The Muse reorganized the kitchen (again) while cleaning it. I found space to more permanently place clutter thriving on our inattention.
This really is a very big house with ample nooks and crannies, but with attention focused first on the yard, we'd left much of the interior to fend for itself. As rooms cleared, some became off limits. I didn't want to be accused of undoing any of The Muse's business, so I'd walk clear around the house rather than trod tracks through her kitchen. I avoided walking on the freshly combed carpet lest I leave tell-tale footprints where cat fur and dust so recently dominated. I caught myself kneeling to pinch a piece of something the vacuum had missed where the day before I could move through a room without even realizing that it existed. The finer focus elicited a different pride of ownership. I sensed that I was setting a stage rather than just Tidying, and I probably was.

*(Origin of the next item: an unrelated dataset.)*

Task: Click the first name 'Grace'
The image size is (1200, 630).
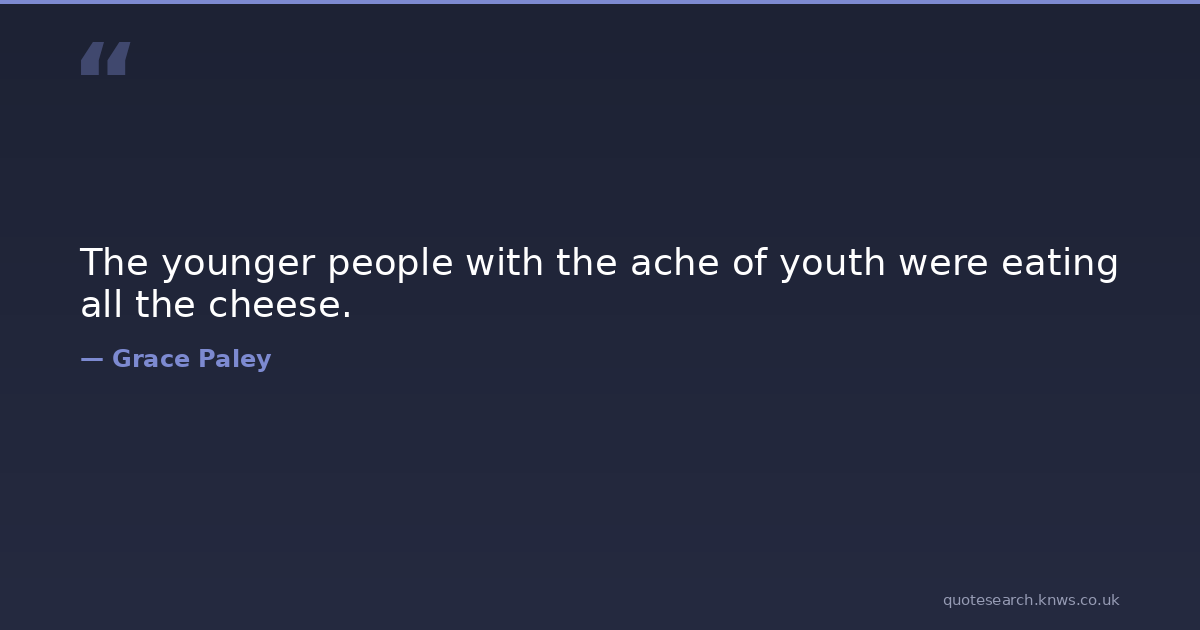Action: coord(150,359)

I'll never tame the vacuum. It's ungainly, about a third too big for me, and features so many clever functions that I cannot ever remember how to invoke them. It stands upright only if I hold my mouth right, poising on a ball-like contraption, or supposed to, depending upon something unknowable. The hose extends in exclusively unuseful directions, forcing me to contort myself to accomplish anything with it. The stairs, the long grand staircase, demanded much manhandling to clean, and even then I was not quite satisfied with the result. Outside, I work hard to limit the amount of lawn crap, whatever might need moving to mow. Inside, even the furniture seems just so much lawn crap, much of it needing at least nudging for me to adequately complete the vacuuming job. It was a slog, but I found a few new nooks and crannies to move some clutter into and I'm learning where to find electrical outlets, which seem to have been installed in only the least convenient places. SettlingInto's a tedious and long term business. I hope I'll remember where I stuffed what in those frantic moments when I just wanted to finish vacuuming a room.

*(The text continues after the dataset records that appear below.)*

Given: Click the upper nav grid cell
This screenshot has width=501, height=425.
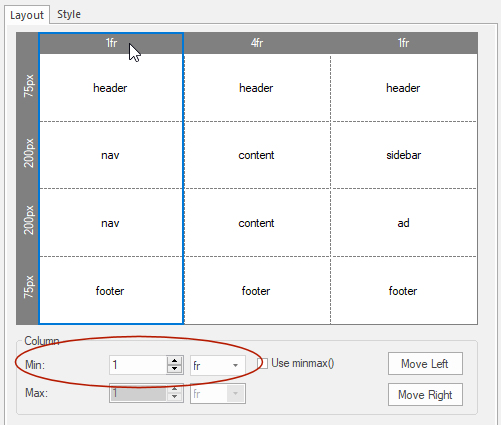Looking at the screenshot, I should tap(111, 155).
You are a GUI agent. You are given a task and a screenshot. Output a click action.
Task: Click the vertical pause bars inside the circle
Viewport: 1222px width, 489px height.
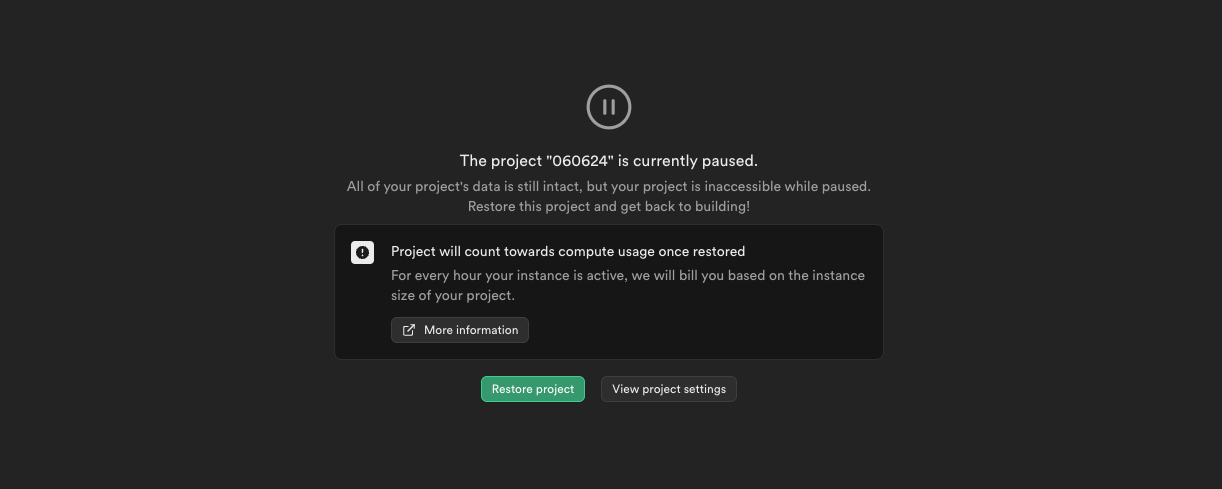(609, 107)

After, the place felt transformed. Who knows what our dinner guests thought when they saw the rolled up carpers in the corner and our absolute jumble of mismatched furniture, but we felt proud. About half the tour featured what we intend to accomplish but haven't gotten around to doing yet. Some of it focused upon the house's bones and its historical context. After all that Tidying, though, we ended up eating outside on the back deck. This, the Muse reported, due to a mix-up on where the table cloth she wanted to use was hidden. The deck worked well, though it was the only room on that floor that had not seen any Tidying that day. In the fading light, this didn't seem to matter. We had chatter to divert us and old friends appreciating our cooking, which seemed adequately fabulous as usual. Supper would have been no worse had we shirked that day, but that Tidying was not a worthless diversion. It more finely focused our attention upon where we find ourselves. No longer simply SettlingInto, but here, home at last.